APPETIZER BOOKS: LA MORTE A VENEZIA – THOMAS MANN

Edito Einaudi, 2016, pp.128

di Francesco Colombrita

Come sarebbe fuggire la noia e lo stress di tutti i giorni? Trovare davvero un luogo isolato e tranquillo, dove riposare le membra e il cuore? E come sarebbe impossessarsi della voglia di farlo dopo aver scambiato lo sguardo con uno strano irlandese? Uno scrittore acclamato e riconosciuto potrà ben permettersi il lusso di qualche istante lontano da tutto. Dove andare, dove recarsi? 

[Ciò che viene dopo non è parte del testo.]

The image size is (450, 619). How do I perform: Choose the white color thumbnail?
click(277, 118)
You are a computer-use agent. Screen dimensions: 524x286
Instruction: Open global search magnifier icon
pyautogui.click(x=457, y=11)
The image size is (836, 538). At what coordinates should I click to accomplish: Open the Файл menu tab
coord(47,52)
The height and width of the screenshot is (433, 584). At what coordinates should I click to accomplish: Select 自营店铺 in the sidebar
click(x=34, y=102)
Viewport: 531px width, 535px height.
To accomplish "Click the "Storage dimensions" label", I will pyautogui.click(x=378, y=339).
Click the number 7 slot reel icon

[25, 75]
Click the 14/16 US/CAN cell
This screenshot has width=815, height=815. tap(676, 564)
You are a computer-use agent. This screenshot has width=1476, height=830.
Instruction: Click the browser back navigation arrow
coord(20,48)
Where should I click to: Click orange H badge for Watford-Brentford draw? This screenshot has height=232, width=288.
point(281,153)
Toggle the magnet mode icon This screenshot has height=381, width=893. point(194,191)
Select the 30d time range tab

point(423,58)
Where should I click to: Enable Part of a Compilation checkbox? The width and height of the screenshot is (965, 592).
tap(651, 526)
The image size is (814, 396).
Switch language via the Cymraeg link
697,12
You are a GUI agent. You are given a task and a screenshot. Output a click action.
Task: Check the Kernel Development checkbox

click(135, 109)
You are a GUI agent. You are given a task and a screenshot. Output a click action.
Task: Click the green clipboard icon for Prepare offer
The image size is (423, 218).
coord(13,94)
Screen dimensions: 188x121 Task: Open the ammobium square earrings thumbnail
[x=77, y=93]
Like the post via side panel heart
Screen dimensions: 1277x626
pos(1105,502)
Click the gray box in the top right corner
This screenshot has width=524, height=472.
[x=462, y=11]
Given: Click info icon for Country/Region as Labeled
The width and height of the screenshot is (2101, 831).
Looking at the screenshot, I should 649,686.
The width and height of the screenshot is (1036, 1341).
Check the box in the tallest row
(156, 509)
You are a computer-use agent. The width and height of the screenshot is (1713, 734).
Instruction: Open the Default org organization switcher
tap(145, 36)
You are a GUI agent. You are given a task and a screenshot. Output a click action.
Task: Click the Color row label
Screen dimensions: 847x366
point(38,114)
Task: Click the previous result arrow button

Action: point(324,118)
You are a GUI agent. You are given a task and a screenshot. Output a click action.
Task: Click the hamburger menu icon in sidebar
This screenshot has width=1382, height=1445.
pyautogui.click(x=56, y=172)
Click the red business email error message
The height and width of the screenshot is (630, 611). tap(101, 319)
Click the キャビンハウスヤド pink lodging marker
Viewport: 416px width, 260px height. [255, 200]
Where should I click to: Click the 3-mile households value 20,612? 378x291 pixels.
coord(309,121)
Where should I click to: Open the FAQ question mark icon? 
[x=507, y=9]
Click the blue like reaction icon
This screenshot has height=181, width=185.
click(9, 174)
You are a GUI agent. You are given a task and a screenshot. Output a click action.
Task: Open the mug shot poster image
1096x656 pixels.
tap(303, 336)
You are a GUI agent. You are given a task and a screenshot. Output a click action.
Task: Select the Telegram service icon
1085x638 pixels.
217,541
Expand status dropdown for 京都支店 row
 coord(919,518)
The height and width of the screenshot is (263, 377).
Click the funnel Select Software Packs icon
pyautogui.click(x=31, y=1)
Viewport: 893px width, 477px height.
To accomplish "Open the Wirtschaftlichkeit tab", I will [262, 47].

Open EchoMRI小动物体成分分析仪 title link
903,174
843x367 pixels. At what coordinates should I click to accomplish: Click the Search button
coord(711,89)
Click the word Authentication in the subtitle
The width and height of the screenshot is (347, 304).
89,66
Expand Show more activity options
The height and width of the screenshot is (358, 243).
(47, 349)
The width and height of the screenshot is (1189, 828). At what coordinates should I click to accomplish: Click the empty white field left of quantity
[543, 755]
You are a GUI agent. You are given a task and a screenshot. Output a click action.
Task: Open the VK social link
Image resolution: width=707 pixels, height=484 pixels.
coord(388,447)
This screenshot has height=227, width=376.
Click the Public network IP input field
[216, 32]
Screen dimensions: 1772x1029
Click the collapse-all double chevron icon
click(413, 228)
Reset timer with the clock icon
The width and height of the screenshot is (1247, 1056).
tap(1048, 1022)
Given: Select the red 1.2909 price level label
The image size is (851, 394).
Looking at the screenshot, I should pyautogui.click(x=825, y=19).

Il richiamo del mare si fa sentire, eppure l’anelito delle placide acque si intreccia con altre aspirazioni. Venezia compare nella mente quasi d’incanto, tra un pensiero e un sospiro, e la meta è presto scelta. I bagagli si fanno in fretta, la pace attende sulle spiagge del Lido. Eppure qualcosa fa eco in profondità, qualcosa di perturbante smuove quest’improvviso desiderio di fuga, qualcosa di silenzioso e strisciante si fa strada. L’Hotel des Bains è perfetto, ovviamente. La cucina deliziosa, il servizio impeccabile. E c’è anche un giovane in viaggio con la famiglia, così pacato e solerte, così placido e attraente. Questo e altro matura nella mente di Von Aschenbach, lo sfortunato protagonista della decadenza che sta per cogliere la Repubblica di antico splendore. Non sarà che un viaggio sinistro verso l’inconsapevole necessità di dare sfogo a tutto ciò che fino a poco prima era impensabile, e che alla fine resterà appena sussurrato.